Most of that hiring has gone to the lines of business that are the revenue producers, as opposed to shared services where most of our head count has been in the lower cost jurisdictions.
Secondly, you'll see that our CapEx, we're looking at about $90 million for this year.
That's down a bit from what we had expected when we first did guidance.
So we're being very, very careful about our CapEx and being cautious about what we're doing with our projects.
The reason for that CapEx spending being pulled in is because our projects are actually coming in at a lower cost than we expected, which is remarkable and positive, and we are also looking at our performance and our incentive compensation, as you noted.
Very important that everyone understands that incentive compensation is the first line of defense to protect the margin.
Again, the margin was 41.9% in the quarter, which we're pretty pleased about.
So we flexed the incentive compensation line and given our views on the fourth quarter and what's happened here in the third quarter, last year, in fact, during this period, we put up almost $47 million of incentive compensation.
This year, for third quarter, we put up $33 million in incentive compensation, so there is $14 million of savings, which goes back to the shareholders, which, in fact, is very helpful in protecting the margin.
So incentive compensation is, in fact, only 10% of comp in this quarter and last year at this time, it was 15%.

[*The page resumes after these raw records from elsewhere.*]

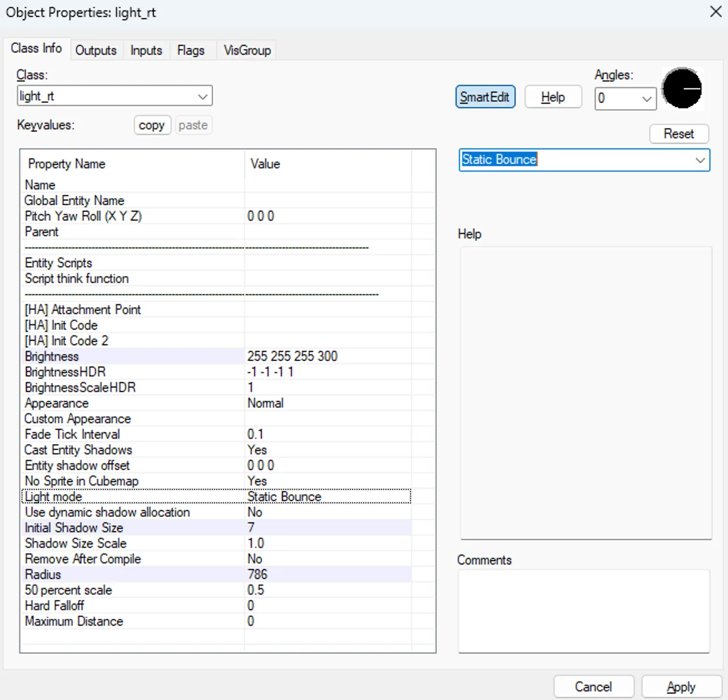The image size is (728, 700).
Task: Switch to the Flags tab
Action: click(x=191, y=51)
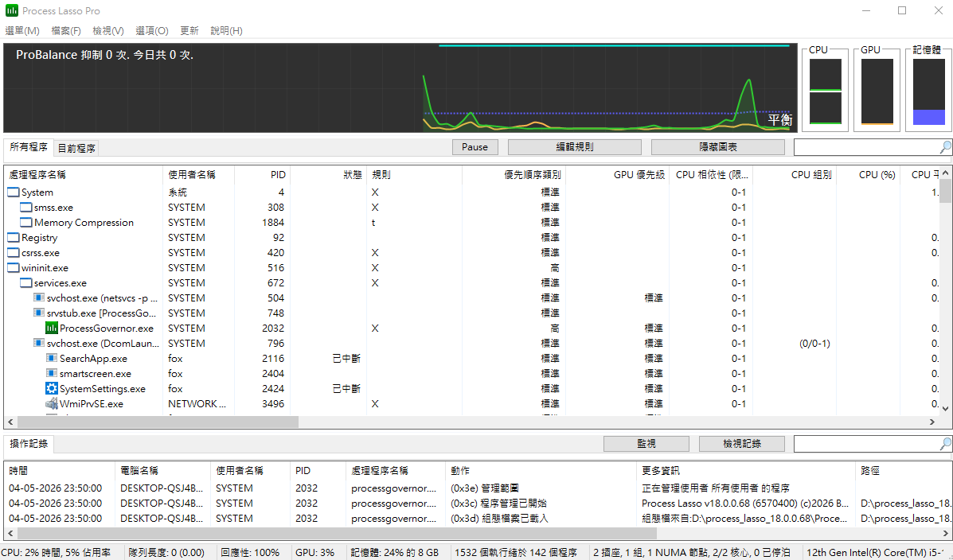
Task: Click the magnifier icon in log search box
Action: coord(945,444)
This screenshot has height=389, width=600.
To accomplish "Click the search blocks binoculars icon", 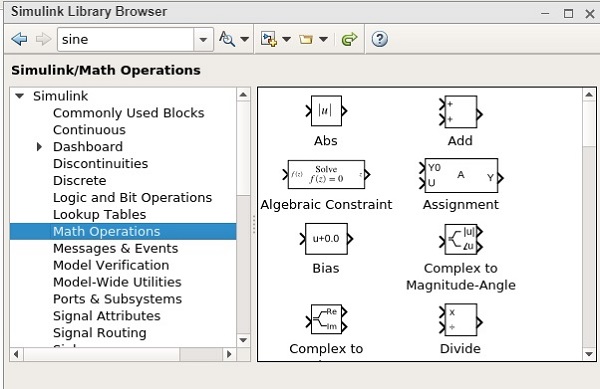I will (227, 39).
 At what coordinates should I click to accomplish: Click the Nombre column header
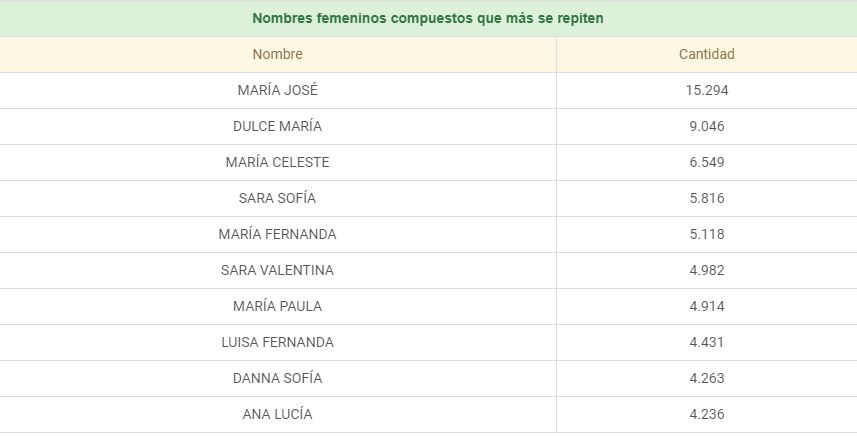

So again, incentive compensation flexing down $14 million, that's 30%, which is a pretty heavy adjustment, but just shows what we do in the incentive comp line in order to make sure that we're doing the right thing.
Now, sequentially, if you want to think about incentive comp, we are looking at a level that probably should be about the same if the fourth quarter looks like what we expect it to.
However, Bill, I would very strongly caution that if things break to the upside, we may have to accrue a little bit more for incentive compensation in the fourth quarter.
So flattish, if things come in as we expect.
But as I just said, as conditions are seemingly improving a bit, we could flex to the upside and that would take incentive comp up a bit.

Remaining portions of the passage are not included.